Implicit 2D finite difference linear system

Question

I am familiar with the 1D implicit method which solves the heat equation with homogeneous Dirichlet conditions, $$u_i^{k-1} = \big(1+2\lambda)u_i^k - \lambda \big( u_{i+1}^k + u_{i-1}^k \big) $$ which can be rearranged in to a linear system $$\underline{u} ^{k-1} = A \underline{u} ^{k}$$ where $$A = \begin{pmatrix} 1+2\lambda & -\lambda & 0 & \dots & 0\\ -\lambda & 1+2\lambda & -\lambda & \ddots & \vdots\\ 0 & -\lambda & \ddots & \ddots & 0\\ \vdots & \ddots & \ddots & \ddots & -\lambda\\ 0 & \dots & 0 & -\lambda & 1+2\lambda\\ \end{pmatrix}.$$ However, I am becoming increasingly confused about what the linear system for the 2 Dimensional case would look like. I am aware that the so called algorithm would now be, $$ u_{i,j}^{k-1} = \big(1+4\lambda)u_{i,j}^k - \lambda \big( u_{i+1,j}^k + u_{i-1,j}^k + u_{i,j+1}^k + u_{i,j-1}^k \big). $$ $\textbf{My question - What is the linear system for this algorithm?}$

I know that it can have the same format as the 1D case but I'm unsure what the vector $\underline{u}$ would be since there are now two different spatial dimensions. (i.e we have both $i$ and $j$ varying). I am also unsure of what the coefficient matrix would be. Thanks in advanced for any help.

Answer 1

Warning : this answer may be overkill for your purposes and have an intimidating abstraction level where we would do well to be equipped with (at least) the background knowledge equivalent to a well digested Honors linear-algebra course.

As long as you use a lexical ordering you can be systematic and use Kronecker products with identity matrices in expressing linearly separable equations.

Scalar products can calculate the index of a lexical order. If you excuse the perhaps confusing notation. For two dimensions of your named indices $i$ and $j$ :

$(i,j) \in \{0,\cdots,N_i-1\}\times\{0,\cdots,N_j-1\} \to [i,j] \cdot [1,N_i]^T$

Now in the general case of dimensionality $\geq 3$ the vector to the right would have element 3 = $N_i\cdot N_j$ systematically multiplying up the number of elements of previously passed dimensions. In matlab this would be a "cumprod" operation on the size vector padded with a $1$ at the start.

The nice thing with being systematic like this is that we easily can switch between (i,j) and vectorized index.

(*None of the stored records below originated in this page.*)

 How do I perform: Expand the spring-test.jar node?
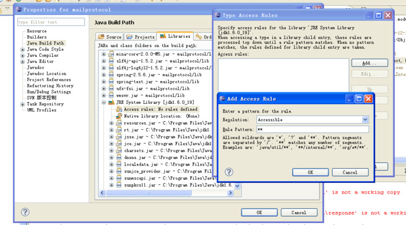103,82
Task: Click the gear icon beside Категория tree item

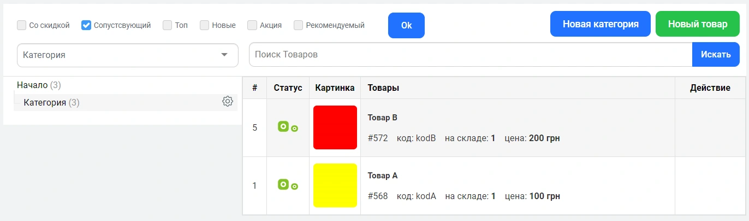Action: [x=228, y=102]
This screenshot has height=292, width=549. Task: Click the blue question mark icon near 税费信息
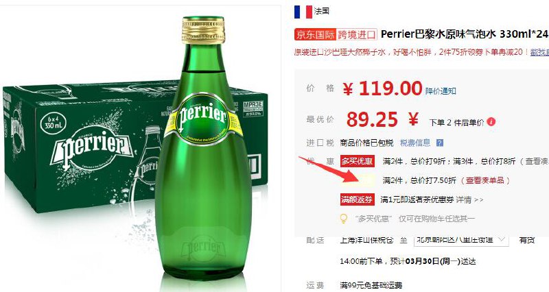[440, 143]
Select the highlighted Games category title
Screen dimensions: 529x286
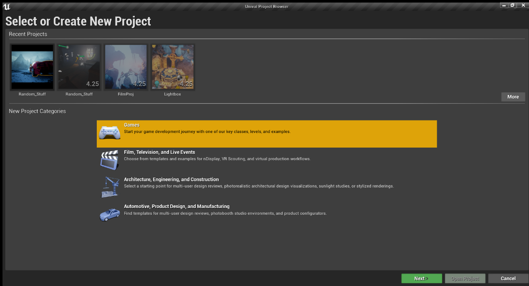click(132, 125)
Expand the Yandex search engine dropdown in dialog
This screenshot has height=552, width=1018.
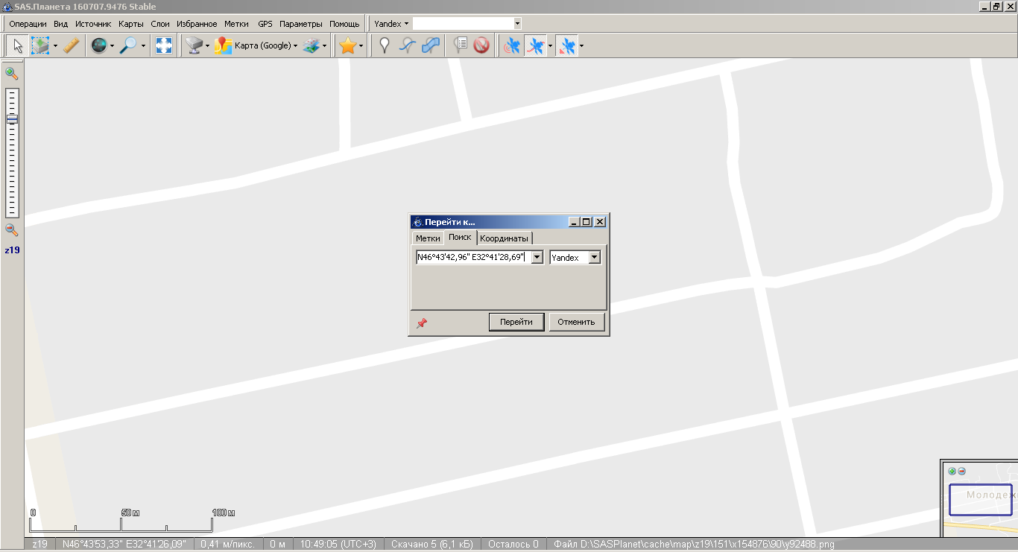coord(594,257)
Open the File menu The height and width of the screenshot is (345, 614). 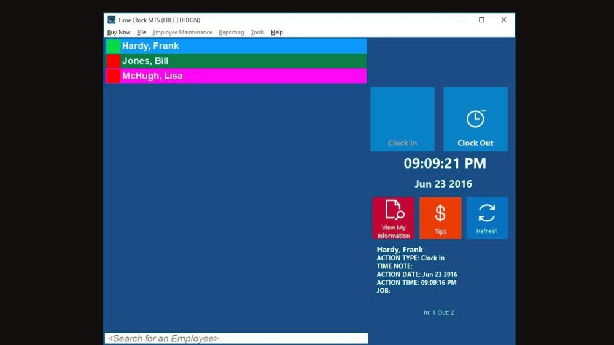pos(141,33)
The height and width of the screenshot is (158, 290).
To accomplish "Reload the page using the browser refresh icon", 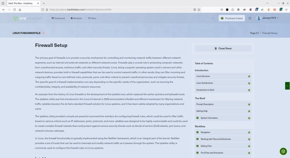I will [x=14, y=10].
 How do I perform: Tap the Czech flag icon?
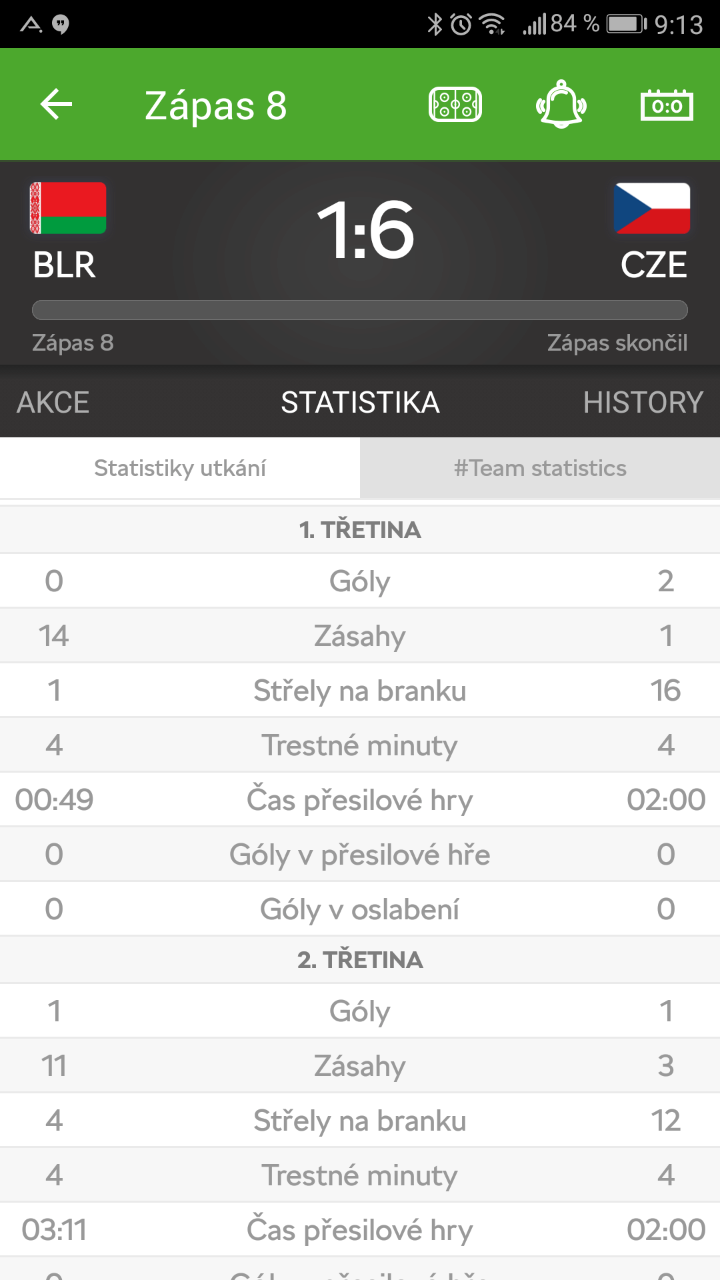652,208
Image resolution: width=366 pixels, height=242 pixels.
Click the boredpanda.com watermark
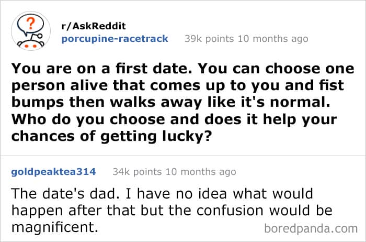click(312, 229)
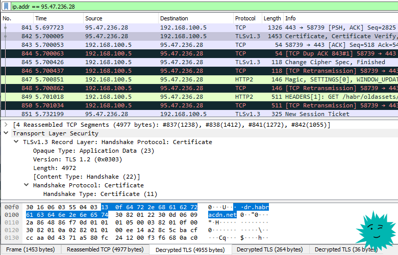This screenshot has width=398, height=255.
Task: Open the Reassembled TCP (4977 bytes) tab
Action: tap(105, 250)
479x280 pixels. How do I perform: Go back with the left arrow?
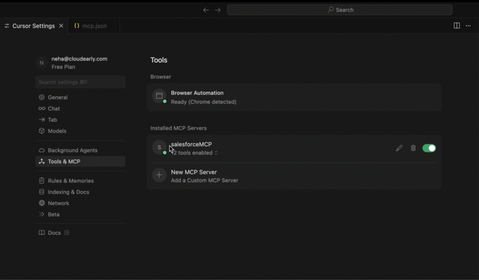coord(206,10)

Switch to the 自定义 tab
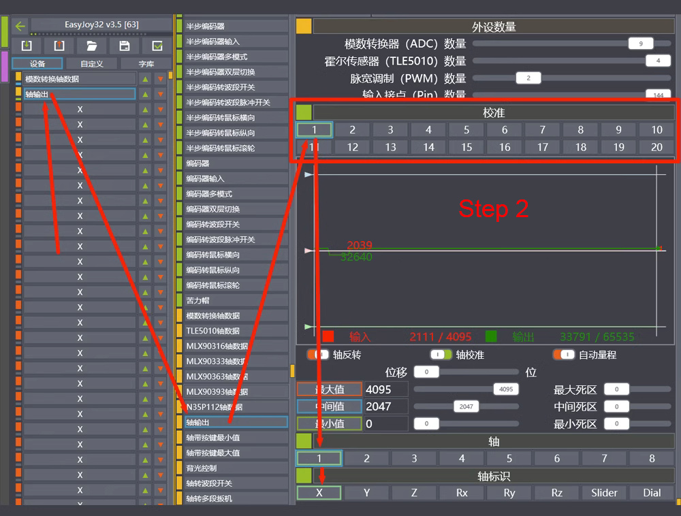tap(91, 64)
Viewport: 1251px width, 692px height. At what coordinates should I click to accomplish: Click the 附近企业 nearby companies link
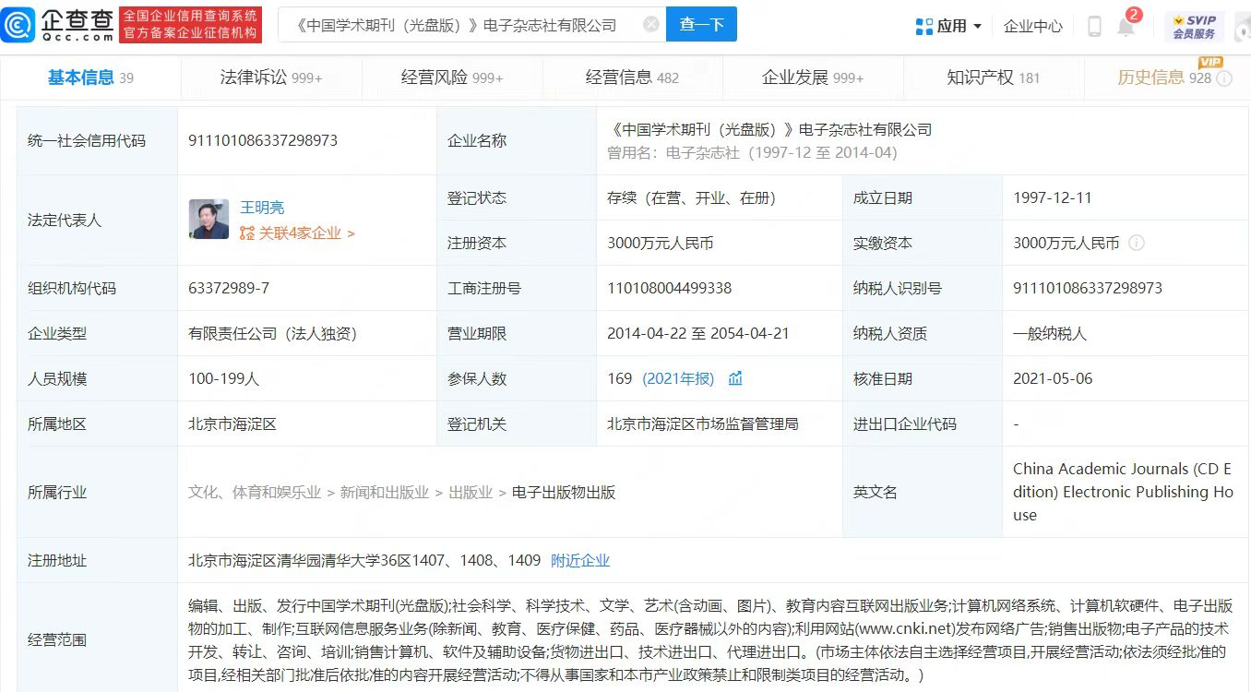pos(579,560)
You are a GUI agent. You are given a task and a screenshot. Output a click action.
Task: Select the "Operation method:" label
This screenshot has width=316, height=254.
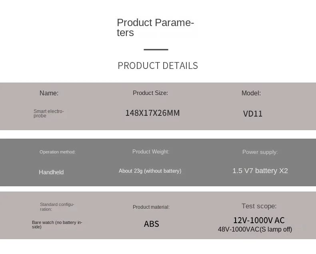click(x=58, y=152)

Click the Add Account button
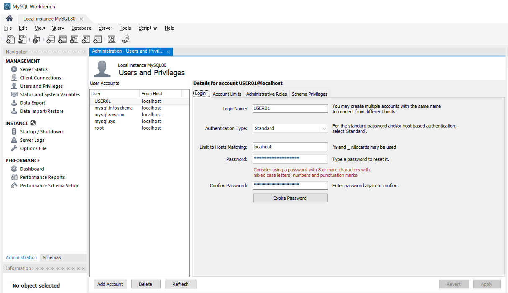click(110, 284)
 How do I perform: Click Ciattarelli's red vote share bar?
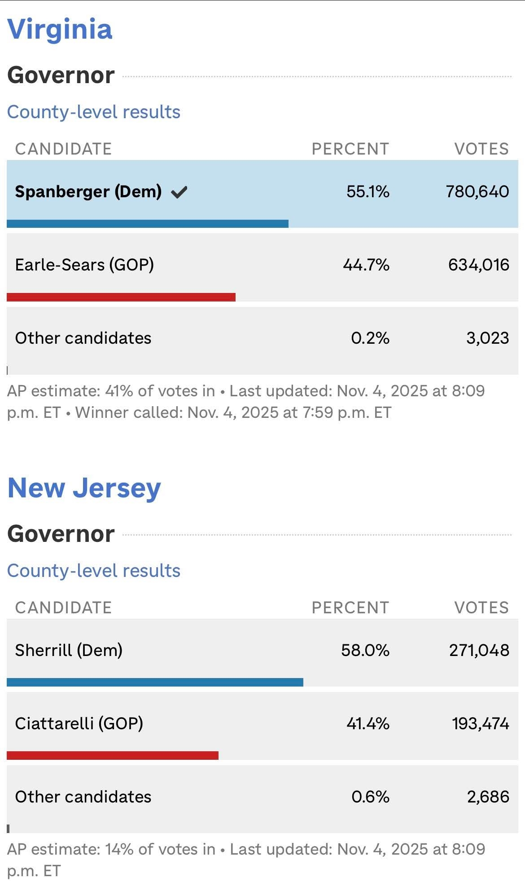(113, 756)
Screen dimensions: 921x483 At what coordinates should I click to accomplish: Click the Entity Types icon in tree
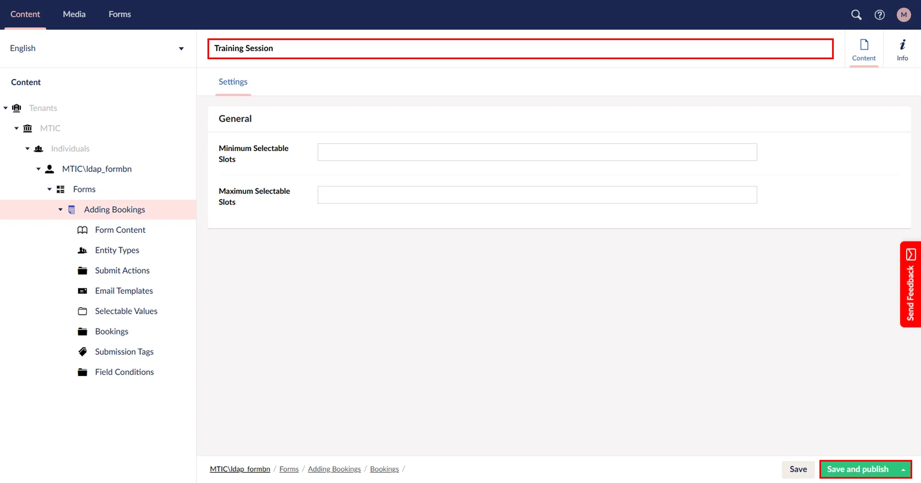[82, 251]
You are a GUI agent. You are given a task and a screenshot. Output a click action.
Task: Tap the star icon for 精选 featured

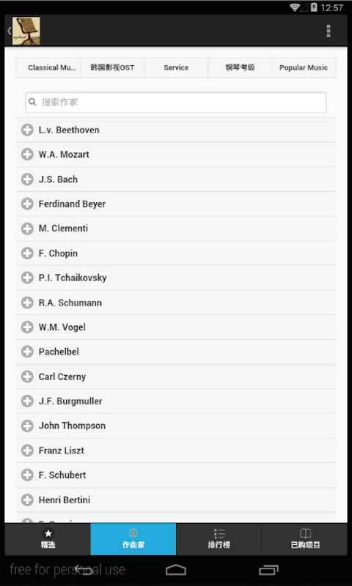[48, 534]
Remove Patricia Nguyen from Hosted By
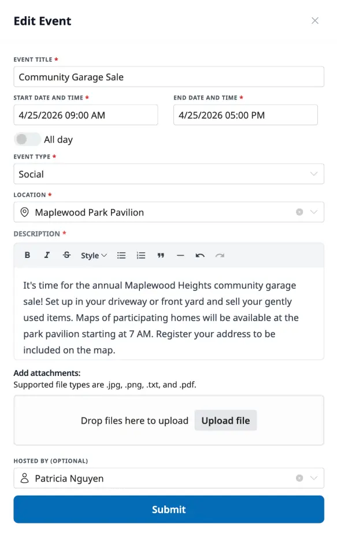Screen dimensions: 337x546 coord(299,478)
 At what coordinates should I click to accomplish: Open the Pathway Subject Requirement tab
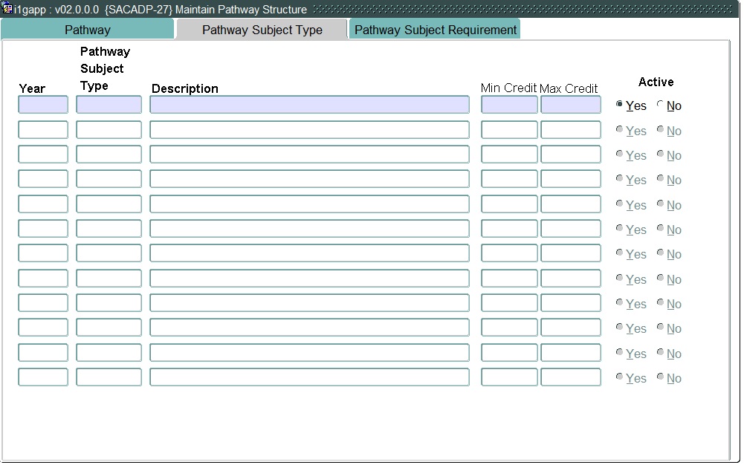click(x=436, y=30)
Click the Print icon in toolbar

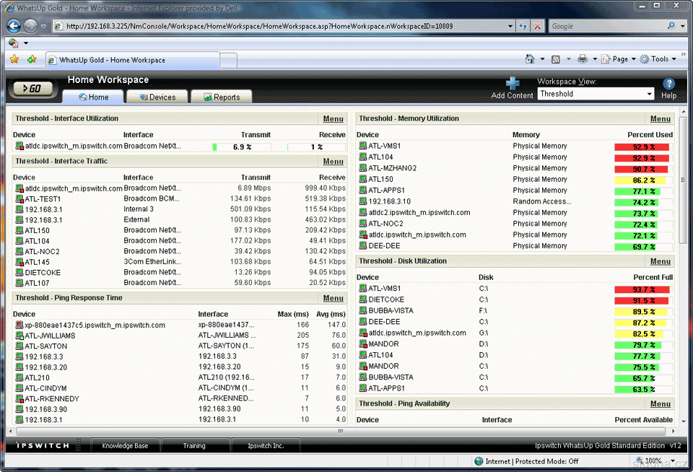coord(582,59)
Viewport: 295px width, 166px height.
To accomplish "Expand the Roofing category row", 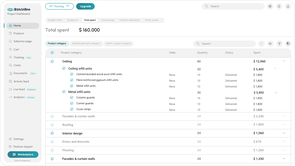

Now separable linear operators for such lexical orders are nice to express with Kronecker products.

for operator in the 1 dimensional case represented by matrix $M$:

along i dimension :

$M\otimes I_{N_j}$

along j dimension :

$I_{N_i}\otimes M$

The nice thing here is that with increasing dimensions we can just systematically stack identity matrices and operator matrices as factors where they belong in the Kronecker product.

Answer 2

Basically you have just to make one decision: How do you want to order the vector $\boldsymbol{u}$. That can be done in row-major ordering, i.e., $$\boldsymbol{u} = \begin{pmatrix} u_{1, 1}& u_{2, 1} & \dots & u_{N_x, 1} & u_{1, 2} & u_{2, 2} & \dots & u_{N_x, N_y} \end{pmatrix}^T $$ or in column-major $$\boldsymbol{u} = \begin{pmatrix} u_{1, 1}& u_{1, 2} & \dots & u_{1, N_y} & u_{2, 1} & u_{2, 1} & \dots & u_{N_x, N_y} \end{pmatrix}^T $$ The qualitative structure of the matrix is then the same. You have two more diagonals (one below and one above the main diagonal). The "distance" from the diagonal element to the "far" off diagonals is then determined by your ordering. For row-major, the distance in $\boldsymbol{u}$ from $u_{i,j} $ to $u_{i, j \pm 1}$ is $\pm N_x$, while for column-major, the distance from $u_{i,j} $ to $u_{i \pm 1, j }$ is $\pm N_y $. Thus, the matrix A reads: $$A = \begin{pmatrix} 1+2\lambda & -\lambda & \underbrace{0}_{\{N_x, N_y\} - 2} & -\lambda & 0 & \dots & 0 \\ -\lambda & 1+2\lambda & -\lambda & \underbrace{0}_{\{N_x, N_y\} - 2} -\lambda & 0 & \dots & 0\\ 0 & \ddots & \ddots & \ddots & \ddots & \ddots & \ddots &\\ -\lambda & \underbrace{0}_{\{N_x, N_y\} - 2} & -\lambda & 1+2\lambda & -\lambda \underbrace{0}_{\{N_x, N_y\} - 2} & -\lambda & 0 \\ 0 & & \dots & -\lambda & \underbrace{0}_{\{N_x, N_y\} - 2} & -\lambda & 1+2\lambda \end{pmatrix}.$$